# The problem:
Beginning with the line that holds "[Advertisement] (133, 200)" and ending with the last line of the entries, please output each line exactly, apart from any pictures.

# Exercise input:
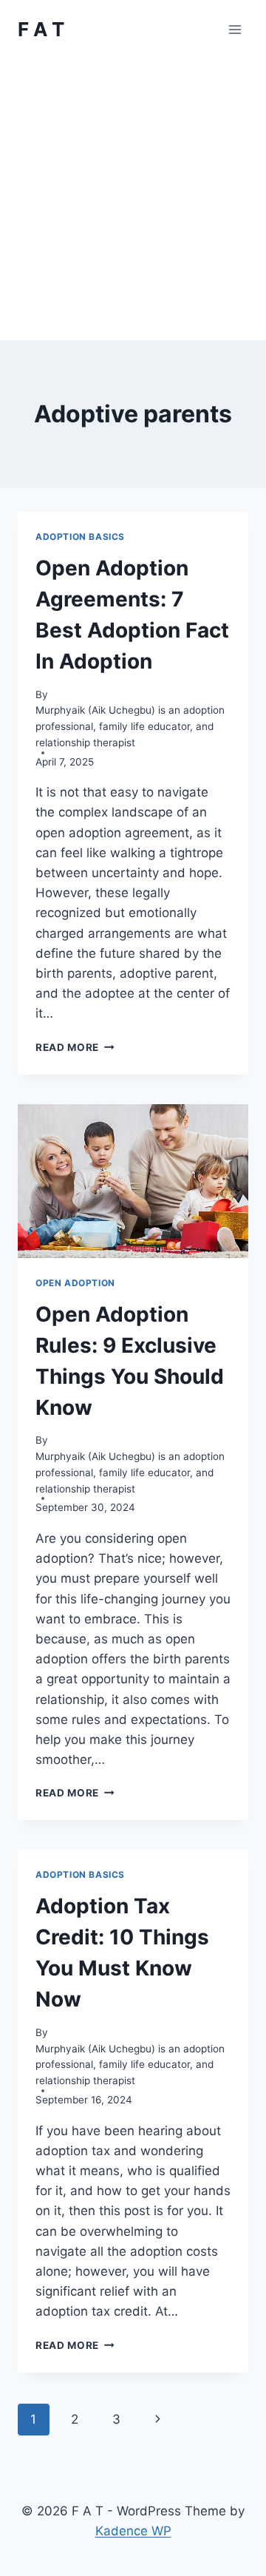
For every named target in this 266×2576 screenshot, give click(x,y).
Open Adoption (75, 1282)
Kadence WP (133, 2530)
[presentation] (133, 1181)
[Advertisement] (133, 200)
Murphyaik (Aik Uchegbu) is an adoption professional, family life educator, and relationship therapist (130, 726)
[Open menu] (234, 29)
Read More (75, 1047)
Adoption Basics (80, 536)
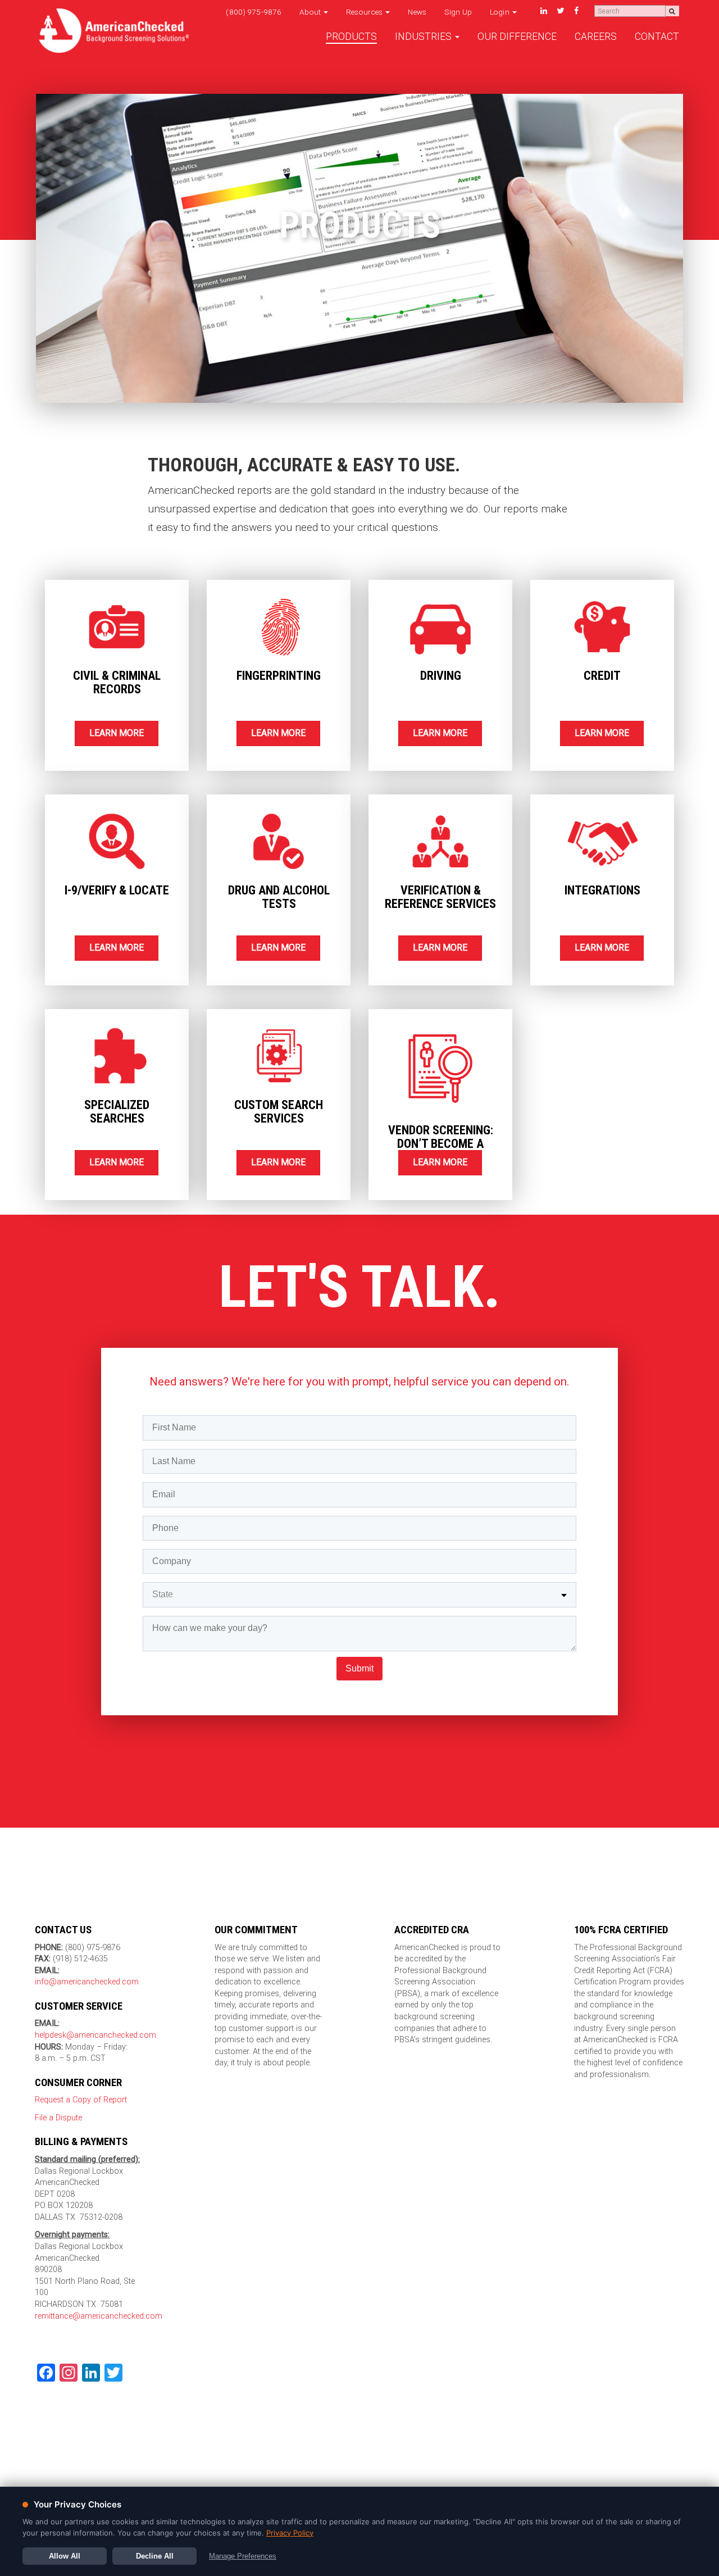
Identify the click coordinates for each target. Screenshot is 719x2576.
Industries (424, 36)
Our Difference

# Exercise response:
[Advertisement] (133, 200)
Murphyaik (Aik Uchegbu) is an adoption professional, family life educator, and relationship therapist (130, 726)
[Open menu] (234, 29)
Read More (75, 1047)
Adoption Basics (80, 536)
Identify the click coordinates for each target. Screenshot is 719x2576.
Industries (424, 36)
Our Difference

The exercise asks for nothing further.